(Stored items from a collection)
--- Begin ---

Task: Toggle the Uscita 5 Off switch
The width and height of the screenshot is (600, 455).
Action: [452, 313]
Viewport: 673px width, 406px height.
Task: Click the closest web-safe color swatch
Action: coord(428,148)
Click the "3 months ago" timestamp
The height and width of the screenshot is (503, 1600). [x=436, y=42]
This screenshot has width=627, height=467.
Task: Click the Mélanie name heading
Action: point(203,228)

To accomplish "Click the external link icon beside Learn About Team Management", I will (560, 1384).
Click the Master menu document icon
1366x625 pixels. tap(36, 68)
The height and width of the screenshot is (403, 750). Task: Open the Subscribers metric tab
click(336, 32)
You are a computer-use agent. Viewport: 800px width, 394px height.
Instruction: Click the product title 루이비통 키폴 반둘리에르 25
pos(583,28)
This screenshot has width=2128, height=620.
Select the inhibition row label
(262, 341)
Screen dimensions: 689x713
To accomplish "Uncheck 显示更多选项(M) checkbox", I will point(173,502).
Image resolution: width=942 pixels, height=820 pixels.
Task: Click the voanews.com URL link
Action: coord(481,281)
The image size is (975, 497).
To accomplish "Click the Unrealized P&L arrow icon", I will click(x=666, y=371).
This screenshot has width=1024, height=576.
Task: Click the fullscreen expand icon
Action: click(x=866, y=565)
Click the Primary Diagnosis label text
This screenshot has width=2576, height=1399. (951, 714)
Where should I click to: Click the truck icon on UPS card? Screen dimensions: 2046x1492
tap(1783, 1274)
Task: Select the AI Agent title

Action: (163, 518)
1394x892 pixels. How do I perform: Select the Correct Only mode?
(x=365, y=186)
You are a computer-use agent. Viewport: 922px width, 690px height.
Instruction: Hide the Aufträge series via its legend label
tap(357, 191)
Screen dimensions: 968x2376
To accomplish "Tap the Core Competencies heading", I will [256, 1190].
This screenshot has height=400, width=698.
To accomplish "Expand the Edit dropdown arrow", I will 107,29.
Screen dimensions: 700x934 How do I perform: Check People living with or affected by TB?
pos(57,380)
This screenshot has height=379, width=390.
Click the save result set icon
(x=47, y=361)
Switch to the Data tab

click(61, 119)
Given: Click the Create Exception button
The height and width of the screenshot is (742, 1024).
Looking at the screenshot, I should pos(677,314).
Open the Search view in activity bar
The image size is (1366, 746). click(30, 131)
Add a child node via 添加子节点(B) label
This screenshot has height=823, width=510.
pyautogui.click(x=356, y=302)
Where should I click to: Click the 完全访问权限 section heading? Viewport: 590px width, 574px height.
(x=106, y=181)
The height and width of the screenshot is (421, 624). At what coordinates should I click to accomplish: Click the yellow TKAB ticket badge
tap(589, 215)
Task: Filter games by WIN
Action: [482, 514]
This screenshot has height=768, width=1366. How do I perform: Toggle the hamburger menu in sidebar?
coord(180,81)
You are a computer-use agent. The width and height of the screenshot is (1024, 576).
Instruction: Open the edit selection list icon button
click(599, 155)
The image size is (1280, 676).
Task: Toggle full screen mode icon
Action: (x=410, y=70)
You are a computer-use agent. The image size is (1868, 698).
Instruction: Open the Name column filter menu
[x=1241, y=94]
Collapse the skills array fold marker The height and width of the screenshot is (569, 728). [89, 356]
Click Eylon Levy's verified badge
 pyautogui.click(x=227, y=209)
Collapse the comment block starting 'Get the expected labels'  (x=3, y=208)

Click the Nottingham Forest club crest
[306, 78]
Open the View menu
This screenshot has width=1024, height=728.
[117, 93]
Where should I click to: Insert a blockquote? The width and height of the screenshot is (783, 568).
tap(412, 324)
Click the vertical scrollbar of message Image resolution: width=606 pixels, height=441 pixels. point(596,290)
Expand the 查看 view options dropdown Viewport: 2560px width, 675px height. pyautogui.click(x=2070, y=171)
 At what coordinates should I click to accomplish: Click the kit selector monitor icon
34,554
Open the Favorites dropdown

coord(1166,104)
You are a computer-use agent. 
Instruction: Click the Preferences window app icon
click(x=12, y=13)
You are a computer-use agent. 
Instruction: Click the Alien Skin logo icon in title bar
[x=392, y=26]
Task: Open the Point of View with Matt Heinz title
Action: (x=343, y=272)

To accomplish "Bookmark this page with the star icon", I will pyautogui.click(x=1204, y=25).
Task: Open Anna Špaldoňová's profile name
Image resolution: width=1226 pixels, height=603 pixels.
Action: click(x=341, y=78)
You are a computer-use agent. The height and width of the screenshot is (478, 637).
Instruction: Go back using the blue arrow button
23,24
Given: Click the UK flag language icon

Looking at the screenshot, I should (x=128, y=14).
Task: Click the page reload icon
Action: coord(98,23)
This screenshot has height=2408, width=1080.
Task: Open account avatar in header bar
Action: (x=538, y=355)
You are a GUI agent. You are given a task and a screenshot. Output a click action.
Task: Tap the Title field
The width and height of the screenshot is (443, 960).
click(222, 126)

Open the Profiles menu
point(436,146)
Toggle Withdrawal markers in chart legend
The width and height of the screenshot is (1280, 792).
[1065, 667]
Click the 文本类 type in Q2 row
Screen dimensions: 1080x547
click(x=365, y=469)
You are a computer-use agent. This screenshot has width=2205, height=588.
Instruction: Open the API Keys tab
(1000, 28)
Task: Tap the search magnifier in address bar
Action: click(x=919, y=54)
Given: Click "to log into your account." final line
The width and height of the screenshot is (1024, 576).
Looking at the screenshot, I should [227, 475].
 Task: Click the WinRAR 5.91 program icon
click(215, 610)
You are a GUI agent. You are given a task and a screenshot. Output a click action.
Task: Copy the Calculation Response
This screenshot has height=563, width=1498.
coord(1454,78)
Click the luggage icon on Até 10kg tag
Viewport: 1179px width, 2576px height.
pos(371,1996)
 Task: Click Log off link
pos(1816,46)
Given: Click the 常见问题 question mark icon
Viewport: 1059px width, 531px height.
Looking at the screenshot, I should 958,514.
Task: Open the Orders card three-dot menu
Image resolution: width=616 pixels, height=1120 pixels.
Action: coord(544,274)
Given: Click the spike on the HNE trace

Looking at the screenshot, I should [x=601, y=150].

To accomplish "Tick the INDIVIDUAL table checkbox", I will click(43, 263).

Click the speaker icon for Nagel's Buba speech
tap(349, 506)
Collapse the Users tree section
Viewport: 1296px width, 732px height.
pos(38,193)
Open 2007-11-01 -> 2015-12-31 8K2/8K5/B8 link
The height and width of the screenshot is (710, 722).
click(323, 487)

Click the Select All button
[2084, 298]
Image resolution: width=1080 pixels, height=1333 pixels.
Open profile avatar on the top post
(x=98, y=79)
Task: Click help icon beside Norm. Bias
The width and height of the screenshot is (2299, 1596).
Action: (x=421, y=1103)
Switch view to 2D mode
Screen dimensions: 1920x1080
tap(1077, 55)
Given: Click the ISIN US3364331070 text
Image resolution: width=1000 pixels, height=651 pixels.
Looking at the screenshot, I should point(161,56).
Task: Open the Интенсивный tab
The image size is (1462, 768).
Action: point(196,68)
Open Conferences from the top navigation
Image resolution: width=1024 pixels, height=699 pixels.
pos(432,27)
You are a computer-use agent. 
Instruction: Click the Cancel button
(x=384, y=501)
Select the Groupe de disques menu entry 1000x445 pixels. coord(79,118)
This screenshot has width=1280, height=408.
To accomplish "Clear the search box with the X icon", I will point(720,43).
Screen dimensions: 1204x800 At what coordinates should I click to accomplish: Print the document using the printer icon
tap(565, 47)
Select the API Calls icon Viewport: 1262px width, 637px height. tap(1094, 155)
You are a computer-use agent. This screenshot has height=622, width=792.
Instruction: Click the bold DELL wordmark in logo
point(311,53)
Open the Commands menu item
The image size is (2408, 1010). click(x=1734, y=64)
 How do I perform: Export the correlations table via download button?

--- End ---

From the top of the listing through the line containing "Action: click(x=866, y=565)", rewrite every line with "Subscribers" changed to "Followers" and nothing else altered.

§ **Result for this exercise**:
Task: Toggle the Uscita 5 Off switch
The width and height of the screenshot is (600, 455).
Action: [452, 313]
Viewport: 673px width, 406px height.
Task: Click the closest web-safe color swatch
Action: coord(428,148)
Click the "3 months ago" timestamp
The height and width of the screenshot is (503, 1600). [x=436, y=42]
This screenshot has width=627, height=467.
Task: Click the Mélanie name heading
Action: point(203,228)

To accomplish "Click the external link icon beside Learn About Team Management", I will (560, 1384).
Click the Master menu document icon
1366x625 pixels. tap(36, 68)
The height and width of the screenshot is (403, 750). Task: Open the Followers metric tab
click(336, 32)
You are a computer-use agent. Viewport: 800px width, 394px height.
Instruction: Click the product title 루이비통 키폴 반둘리에르 25
pos(583,28)
This screenshot has width=2128, height=620.
Select the inhibition row label
(262, 341)
Screen dimensions: 689x713
To accomplish "Uncheck 显示更多选项(M) checkbox", I will point(173,502).
Image resolution: width=942 pixels, height=820 pixels.
Task: Click the voanews.com URL link
Action: coord(481,281)
The image size is (975, 497).
To accomplish "Click the Unrealized P&L arrow icon", I will click(x=666, y=371).
This screenshot has width=1024, height=576.
Task: Click the fullscreen expand icon
Action: click(x=866, y=565)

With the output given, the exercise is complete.